I’m not particularly fond of the fact that the academic publishing industry makes money off of the (often) publicly funded research conducted, reviewed, and edited by academics. I believe I’ve said as much before.

Well, I thought I’d rant a bit once again, but I will be brief, as I am tired. I went digging for a few things in the ACM Digital Library, and then decided I’d poke through the IEEE library as well. Before I go on, I should mention that I’m an ACM student member; for $42 a year, I get full digital access to every publication the ACM has in it’s library (and that is a lot). I have full text search and unlimited download. Quite a deal, actually.

Now, the full text search is actually free to anyone who wants to search the library. Go ahead: try it now. See. Exciting. I then made my way over to the IEEE digital library, and I discover that I must be an IEEE member just to do a search of the archives! As a plebeian guest I was allowed to browse the tables of contents of journals and conference proceedings.

This is, I think, foul. Not being able to do a full text search to see if there is anything in the library I’d want to purchase (or become a member to access) is absolutely ridiculous. How the IEEE gets away with calling itself a scholarly society when they’re busy building walls around their scholarly content (no full text search! Even Amazon gives me that!) is insane. I’m sorry: I have no respect.

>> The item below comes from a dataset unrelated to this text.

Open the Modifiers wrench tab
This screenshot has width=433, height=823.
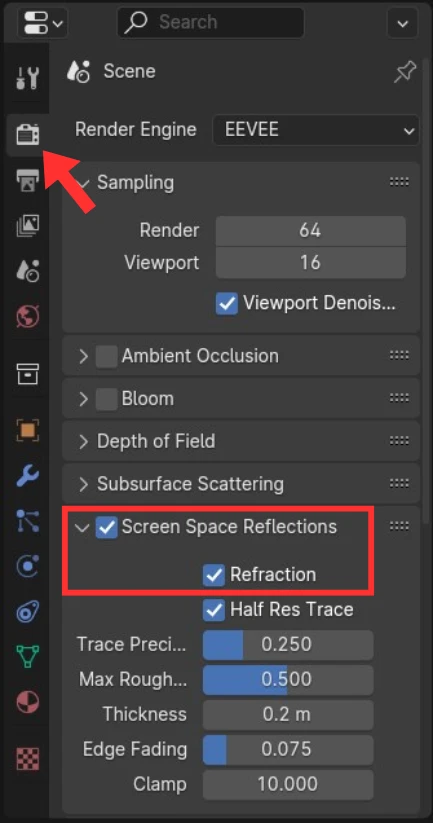pos(27,476)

If you know someone on the IEEE board, poke them with a stick, and ask them if they’re aware what the web group is doing. It’s a load of horse pucky.

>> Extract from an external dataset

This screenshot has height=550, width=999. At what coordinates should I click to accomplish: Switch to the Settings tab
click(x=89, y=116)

2 Responses to “Library: Locked”

  1. Noel Welsh says:

    Too true. The whole idea of pay-per-view academic publishing is a crock. As you say, academics do most of editorial the work for free. What does the publisher provide? A pile of dead trees that nobody uses any more, and some walls to hinder dissemination of research. It is an surprise that the online and free Journal of Machine Learning Research ( http://www.ai.mit.edu/projects/jmlr/ ) is the most respected journal in machine learning?

    I think you would like SPARC ( http://www.arl.org/sparc/home/index.asp?page=0 )

    [I tried to insert links but the HTML was stripped out]

  2. Ben says:

    Couldn’t agree more – it’s frightening just how much journals screw their customers over because (as in the case of our library) dropping the subscriptions often isn’t an option.